From: Nikolay Borisov <nborisov@suse.com>
To: Qu Wenruo <quwenruo.btrfs@gmx.com>, Qu Wenruo <wqu@suse.de>,
David Sterba <DSterba@suse.com>
Cc: linux-btrfs@vger.kernel.org
Subject: Re: [PATCH v2] btrfs: Fix error handling in btrfs_cleanup_ordered_extents
Date: Mon, 29 Oct 2018 14:21:46 +0200 [thread overview]
Message-ID: <94c6c66e-bdca-8637-2970-d20aa3cd383b@suse.com> (raw)
In-Reply-To: <2b939b6c-7606-13ea-bfa0-a709fb634ae5@suse.com>
On 29.10.18 г. 9:51 ч., Nikolay Borisov wrote:
>
>
> On 29.10.18 г. 7:53 ч., Qu Wenruo wrote:
>> [snip]
>>>> The cause sounds valid, however would you please explain more about how
>>>> such cleaning on unrelated delalloc range happens?

* _PROVIDED RECORDS_:
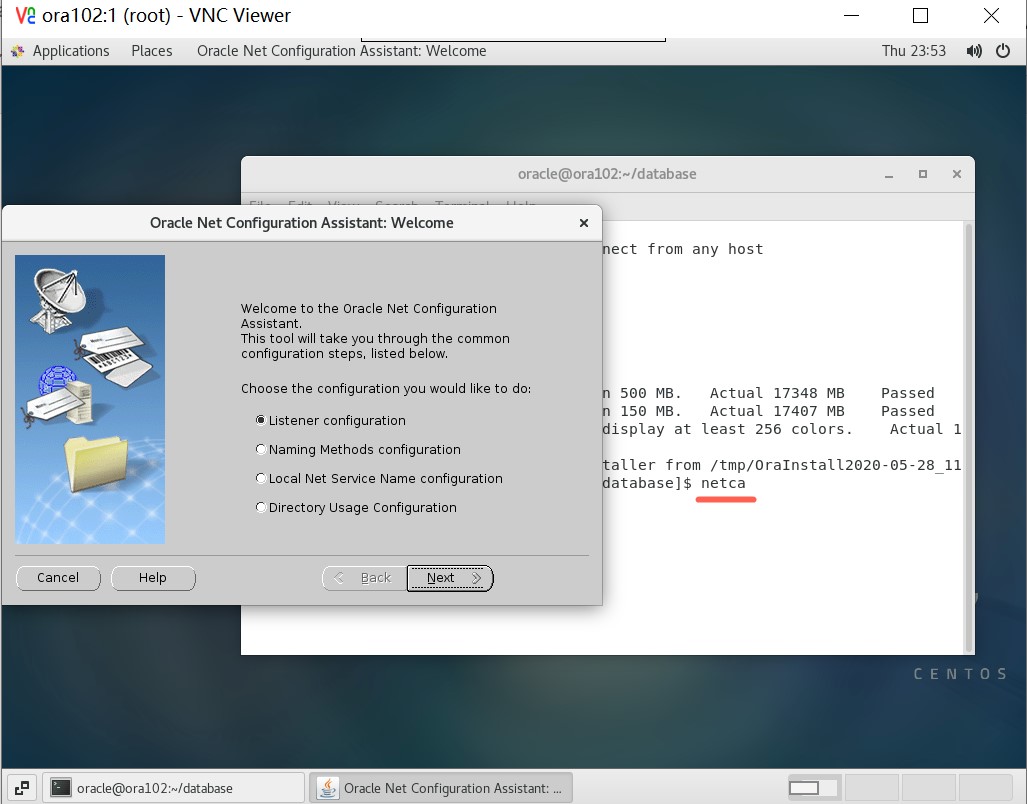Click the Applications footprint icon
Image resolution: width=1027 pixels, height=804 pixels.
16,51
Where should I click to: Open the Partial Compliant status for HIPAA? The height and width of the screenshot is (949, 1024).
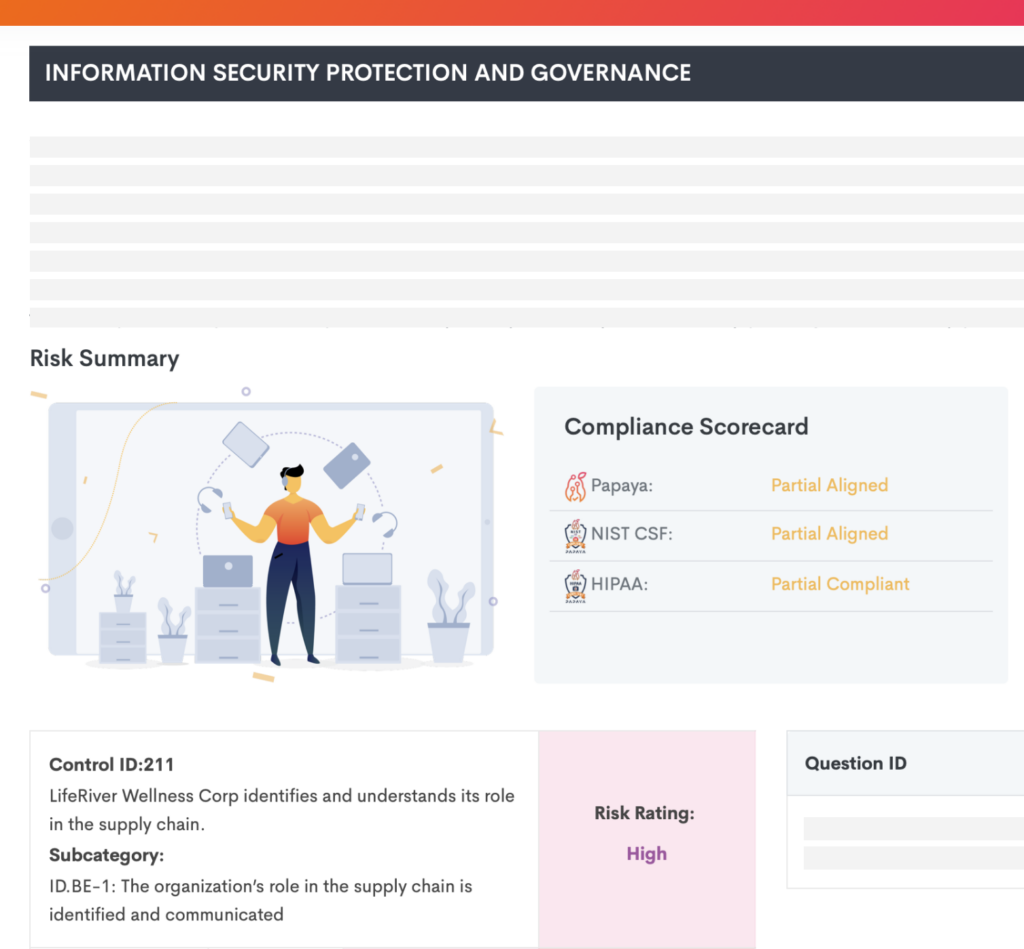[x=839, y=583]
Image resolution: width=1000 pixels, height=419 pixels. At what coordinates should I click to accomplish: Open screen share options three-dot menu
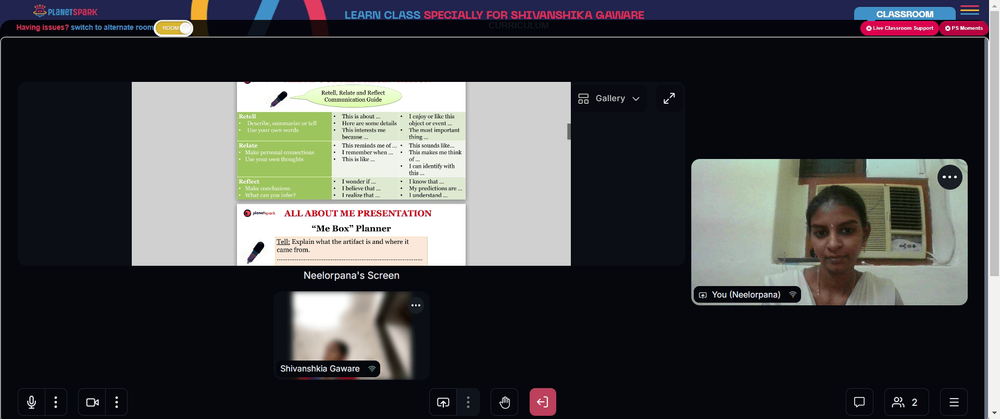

* _THINGS TO DO_:
[A] Translate this sentence from the btrfs email into German: "The cause sounds valid, however would you please explain more about how such cleaning on unrelated delalloc range happens?"
[B] Carry on writing the btrfs email from its last quoted sentence.

* _RESULTS OF THE EXERCISE_:
[A] Die Ursache klingt plausibel, aber könnten Sie bitte genauer erklären, wie es zu einer solchen Bereinigung eines nicht zugehörigen Delalloc-Bereichs kommt?

[B]
>>>
>>> So in my case the following happened - 2 block groups were created as
>>> delalloc ranges in the - 0-1m and 1m-128m. Their respective pages were
>>> dirtied, so when page 0 - 0-4k when into writepage_delalloc,
>>> find_lock_delalloc_range would return the range 0-1m. So the call to
>>> fill_delalloc instantiates OE 0-1m and writeback continues as expected.
>>>
>>> Now, when the 2nd page from range 0-1m is again set for writeback and
>>> find_lock_delalloc_range is called with delalloc_start == 4096 it will
>>> actually return the range 1m-128m.
>>
>> IMHO this looks strange and may need extra investigation.
>>
>> Normally I would expect it returns the range 0~1M or 4K~1M.
>
> It cannot return 4k-1m since the writeback for the first page has
> already dealt with this range. Also take a look in writepage_delalloc
> how find_lock_delalloc_range is called : for 'start' it's passed the
> page offset, calculated in __extent_writepage. And when
> find_delalloc_range is called it just searches for an extent which ends
> after passed start value. In find_delalloc_range first tree_search
> is called which returns the 1m-128m range, then we go in the while(1)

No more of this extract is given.